Public password dumps in ELK

Original text by Marc Smeets

Passwords, passwords, passwords: end users and defenders hate them, attackers love them. Despite the recent focus on stronger authentication forms by defenders, passwords are still the predominant way to get access to systems. And due to the habit of end users reusing passwords, and the multitude of public leaks in the last few years, they serve as an important attack vector in the red teamer’s arsenal. Find accounts of target X in the many publicly available dumps, try these passwords or logical iterations of it (Summer2014! might very well be Winter2018! at a later moment) on a webmail or other externally accessible portals, and you may have got initial access to your target’s systems. Can’t find any accounts of your target in the dump? No worries, your intel and recon may give you private email addresses that very well may be sharing the password with the target’s counter parts.

Major public password dumps

Recently, two major password dumps got leaked publicly: Exploit.in and Leakbase (goes also by the name BreachCompilation). This resulted in many millions of username-password combinations to be leaked. The leaks come in the form of multiple text files, neatly indexed in alphabetical order for ‘quick’ lookup. But the lookup remains extremely slow, especially if the index is done on the username instead of the domain name part of the email address. So, I wanted to re-index them, store them in a way that allows for quick lookup, and have the lookup interface easily accessible. I went with ELK as it ticks all the boxes. I’ll explain in this blog how you can do the same.

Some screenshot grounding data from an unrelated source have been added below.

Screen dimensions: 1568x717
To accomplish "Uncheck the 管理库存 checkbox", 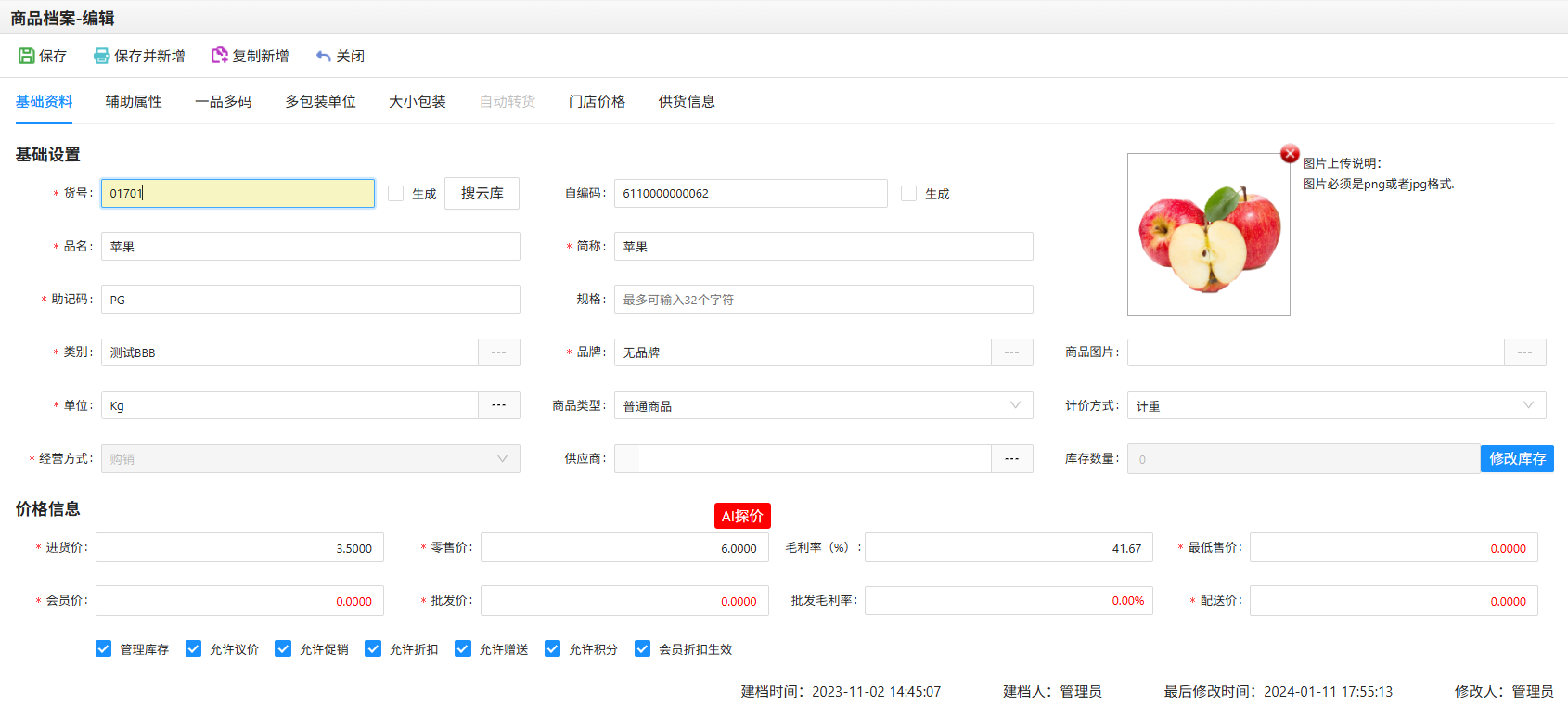I will coord(104,648).

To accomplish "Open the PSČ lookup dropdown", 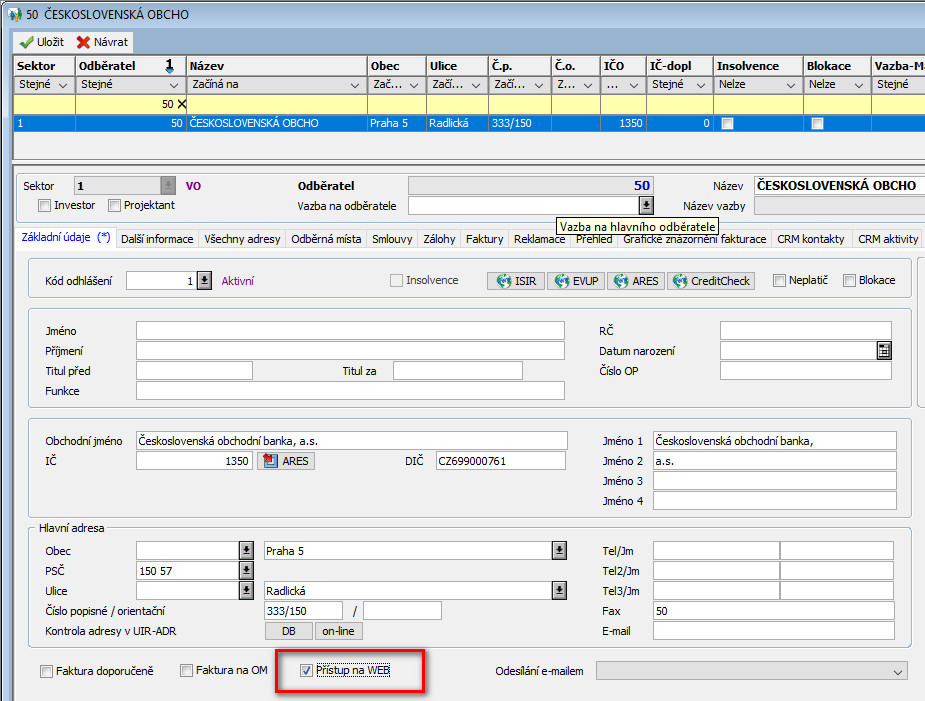I will click(x=246, y=570).
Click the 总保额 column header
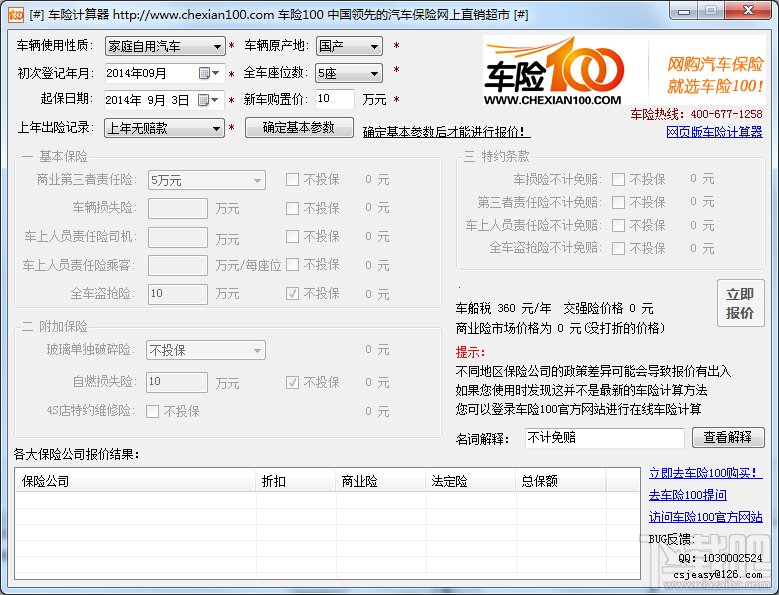 560,481
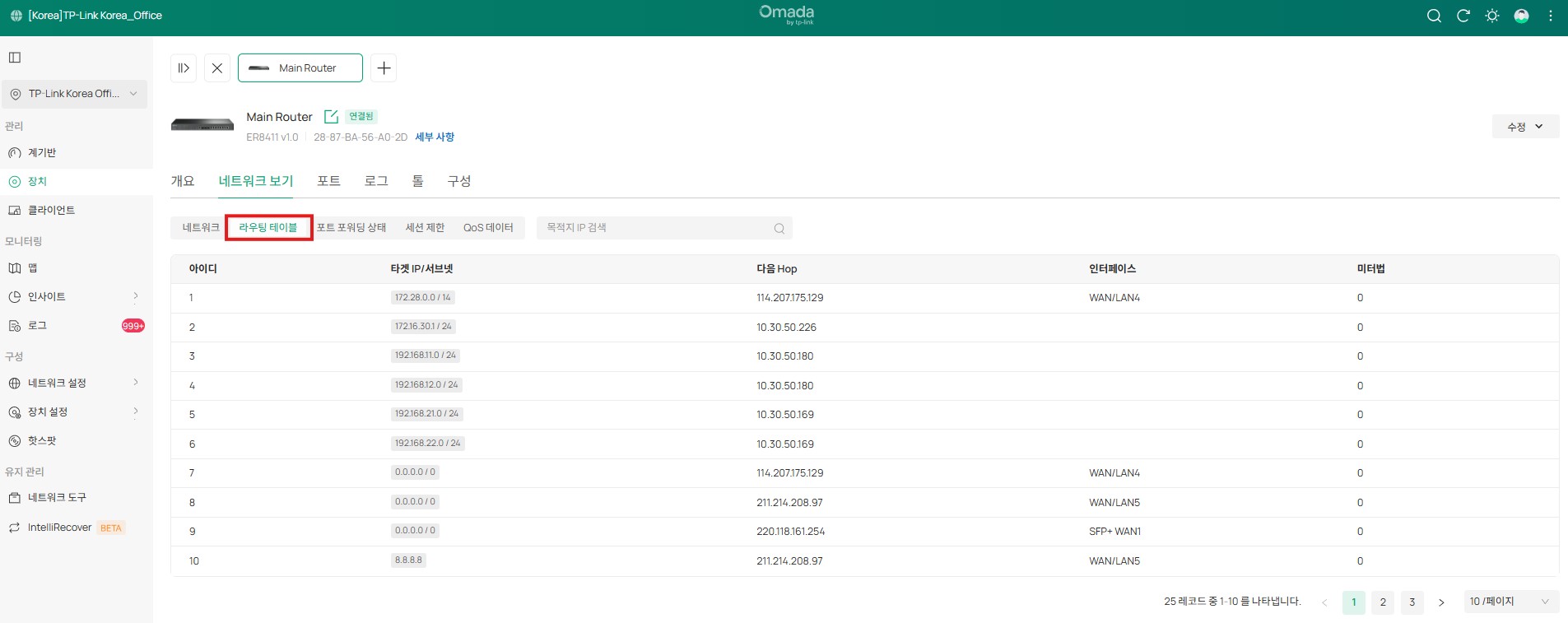This screenshot has height=623, width=1568.
Task: Switch to the 포트 tab
Action: tap(328, 181)
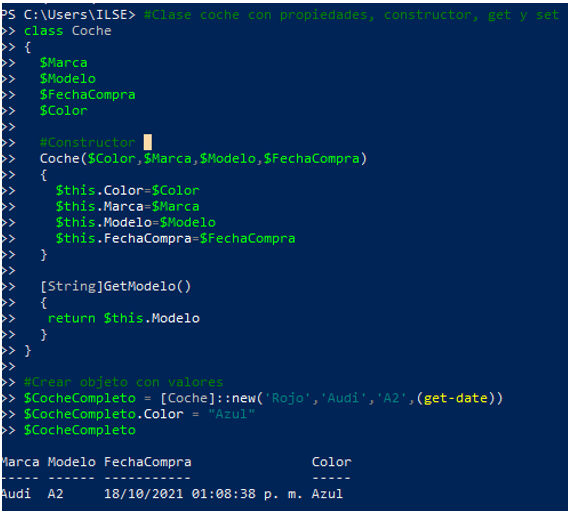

All code can be found on our GitHub.

A few downsides of this approach

Before continuing I want to address a few short comings of this approach:

  • Old data: one can argue that many of the accounts in the dumps are many years old and therefore not directly useful. Why go through all the trouble? Well, I rather have the knowledge of old passwords and then decide if I want to use them, then not knowing them at all.
  • Parsing errors: the input files of the dump are not nicely formatted. They contain lots of errors in the form of different encodings, control characters, inconsistent structure, etc. I want to ‘sanitize’ the input to a certain degree to filter out the most commonly used errors in the dumps. But, that introduces the risk that I filter out too much. It’s about finding a balance. But overall, I’m ok with losing some input data.
  • ELK performance: Elasticsearch may not be the best solution for this. A regular SQL DB may actually be better suited to store the data as we generally know how the data is formatted, and could also be faster with lookups. I went with ELK for this project as I wanted some more mileage under my belt with the ELK stack. Also, the performance still is good enough for me.

Overall process flow

Our goal is to search for passwords in our new Kibana web interface. To get there we need to do the following:

  1. Download the public password dumps, or find another way to have the input files on your computer.
  2. Create a new system/virtual machine that will serve as the ELK host.
  3. Setup and configure ELK.
  4. Create scripts to sanitize the input files and import the data.
  5. Do some post import tuning of Elasticsearch and Kibana.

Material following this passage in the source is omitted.